Disqualifying Activities for CSR

  •  The amounts which are not allowed under the act for CSR will not be considered as CSR activities.
  •   The CSR Rules prohibit the CSR projects and programs that are implemented by the Company for benefit of the employees of the Company and their families.
  •   The CSR activities implemented outside India also fall outside the purview of the Rules and hence CSR expenditure on such activities will not be considered for inclusion in the CSR Report.
  •   Any amount directly or indirectly contributed towards any political party under Section 182 of the Act shall not be considered as CSR Spend.
  •   Activities that are undertaken by the Company in pursuance of its normal course of business will not be considered as CSR activities.
  •   Activities which are used for the marketing the products of the company or the business in which the company deals will not be considered as CSR activities.

Monitoring Mechanism if CSR for the Company implemented through other entities:

In case the CSR activities for the company are conducted through other entities than a Joint Working Group (JWG) comprising of employees of the Company and representatives of entities with which the Company if decides to collaborate for fulfilling its CSR obligations, will be created to ensure effective implementation and monitoring of the projects approved by the CSR Committee.

The JWG will submit periodic reports to the CSR Committee of the Company on the progress of the various projects approved by the Committee and entrusted to the JWG for implementation and monitoring.

CSR Reports:

The Company may constitute Working Group (WG) who shall assist the CSR Committee to prepare CSR reports that are required to be placed before the Board. The format of the Report shall be the format prescribed under the CSR Rules stated hereunder:

  •   CSR Project or Activity Identified
  •   Sector which the project is covered
  •   Project or Programs
    • 1) Local Areas,
    • 2)Specify the state and district where projects or programs was undertaken
  •   Amount spent on Project or Program
    • 1) Direct Expenditure
    • 2) Overheads
    •   Amount unpsent on the project at the end of the financial year.
    •   Cumulative Expenditure Amount Spent Directly or through the Registered Agency
    •   Target Date for completion of the CSR activity
    •   Status of the CSR activity and implementation at the end of the financial year.

    The CSR report shall be submitted to the CSR committee who after considering the same will place the report before the Board of Directors of the Company.

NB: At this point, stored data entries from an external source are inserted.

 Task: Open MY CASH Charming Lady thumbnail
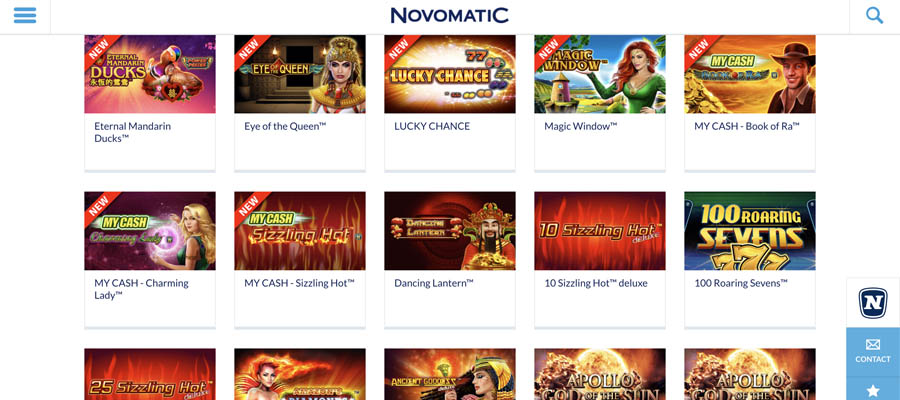coord(150,231)
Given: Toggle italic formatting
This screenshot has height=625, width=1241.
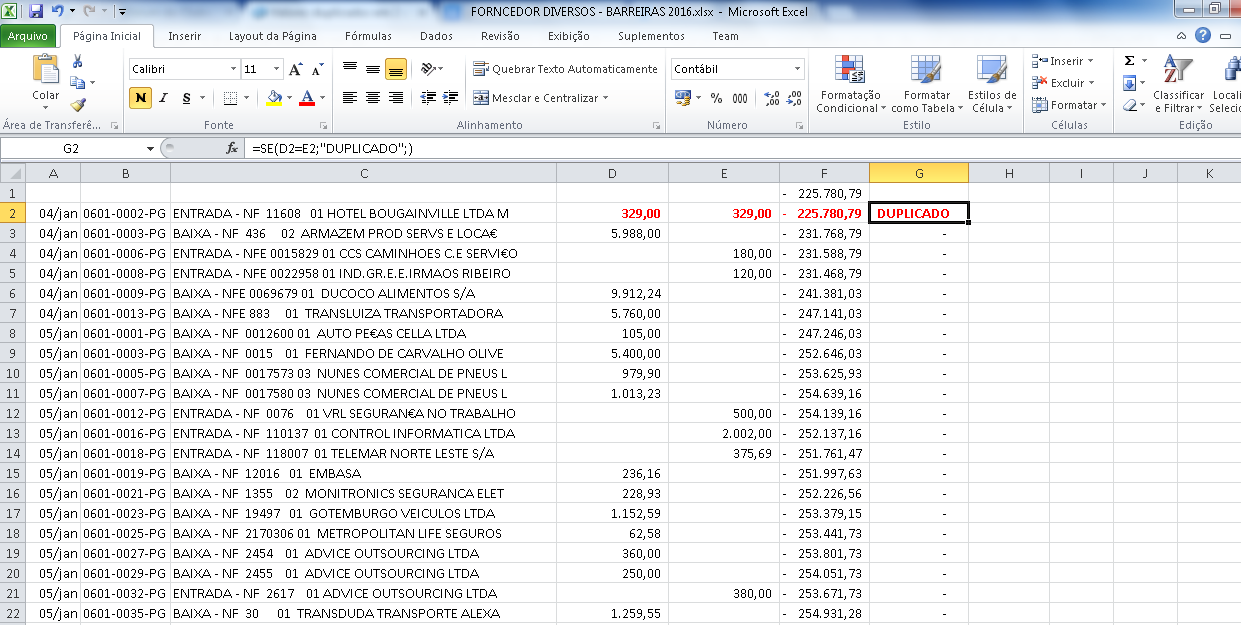Looking at the screenshot, I should tap(164, 98).
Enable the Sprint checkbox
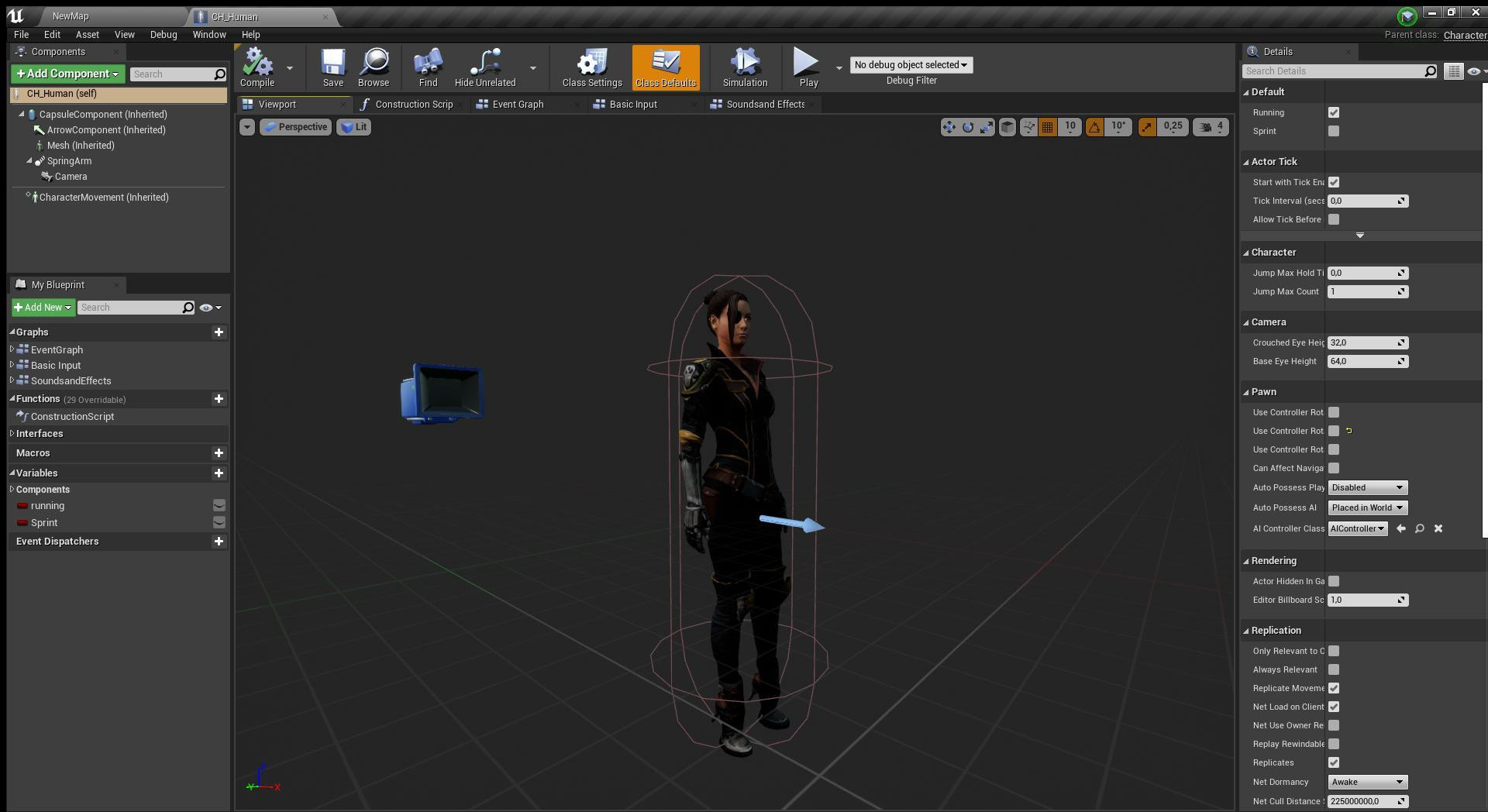 click(x=1334, y=131)
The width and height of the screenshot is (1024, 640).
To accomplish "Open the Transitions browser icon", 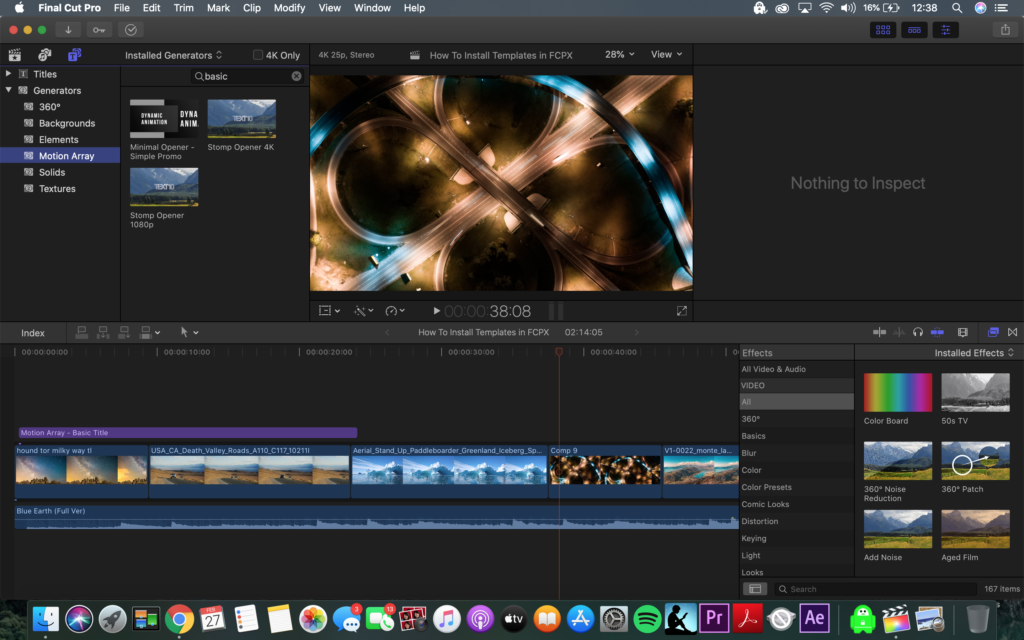I will [1012, 332].
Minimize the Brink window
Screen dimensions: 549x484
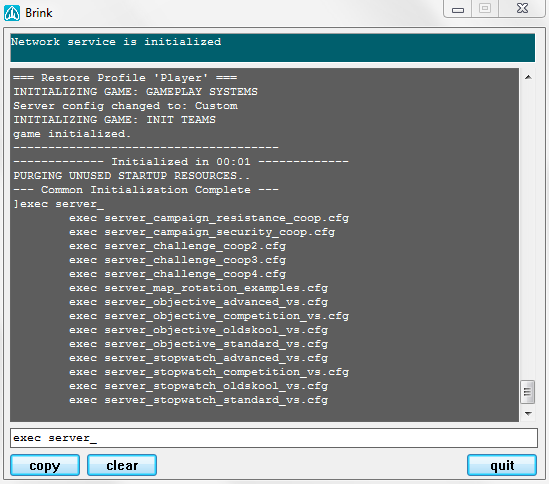coord(458,9)
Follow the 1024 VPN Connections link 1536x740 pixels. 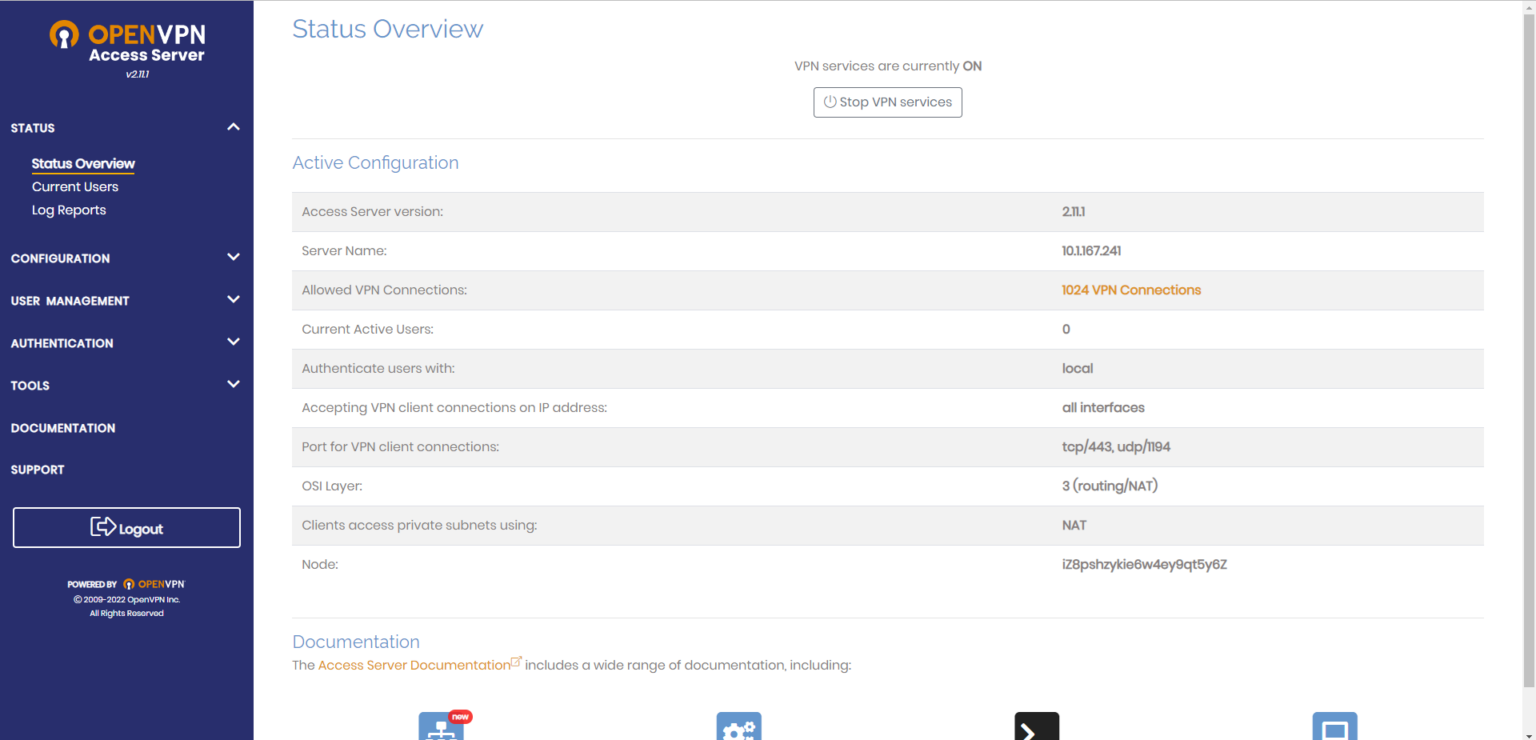tap(1131, 289)
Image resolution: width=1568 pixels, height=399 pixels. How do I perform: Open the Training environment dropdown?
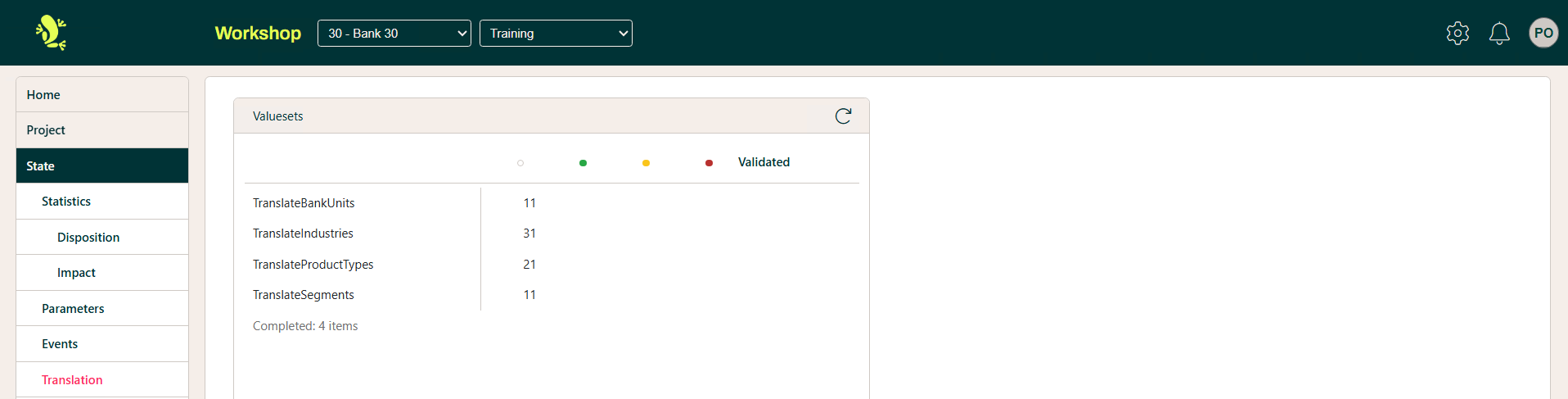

In case there is no CSR committee in the company that the CSR report will be directly placed before the Board of Directors.


As per the provision of the CSR Rules, the contents of the CSR Policy shall be included in the Directors’ Report and the same shall be displayed on the Company’s website, if any.


The Board shall ensure that the CSR activities are undertaken by the company itself or through :

  •   a company established under section 8 of the Act, or a registered public trust or a registered society, registered under section 12A and 80 G of the Income Tax Act, 1961 (43 of 1961), established by the company, either singly or along with any other company, or
  •   a company established under section 8 of the Act or a registered trust or a registered society, established by the Central Government or State Government; or
  •   any entity established under an Act of Parliament or a State legislature; or
  •   a company established under section 8 of the Act, or a registered public trust or a registered society, registered under section 12A and 80G of the Income Tax Act, 1961, and having an established track record of at least three years in undertaking similar activities.

In case of ongoing project, the Board of a Company shall monitor the implementation of the project with reference to the approved timelines and year-wise allocation and shall be competent to make modifications, if any, for smooth implementation of the project within the overall permissible time period.


The Committee shall annually review its CSR Policy from time to time and make suitable changes as may be required and submit the same, for the approval of the Board.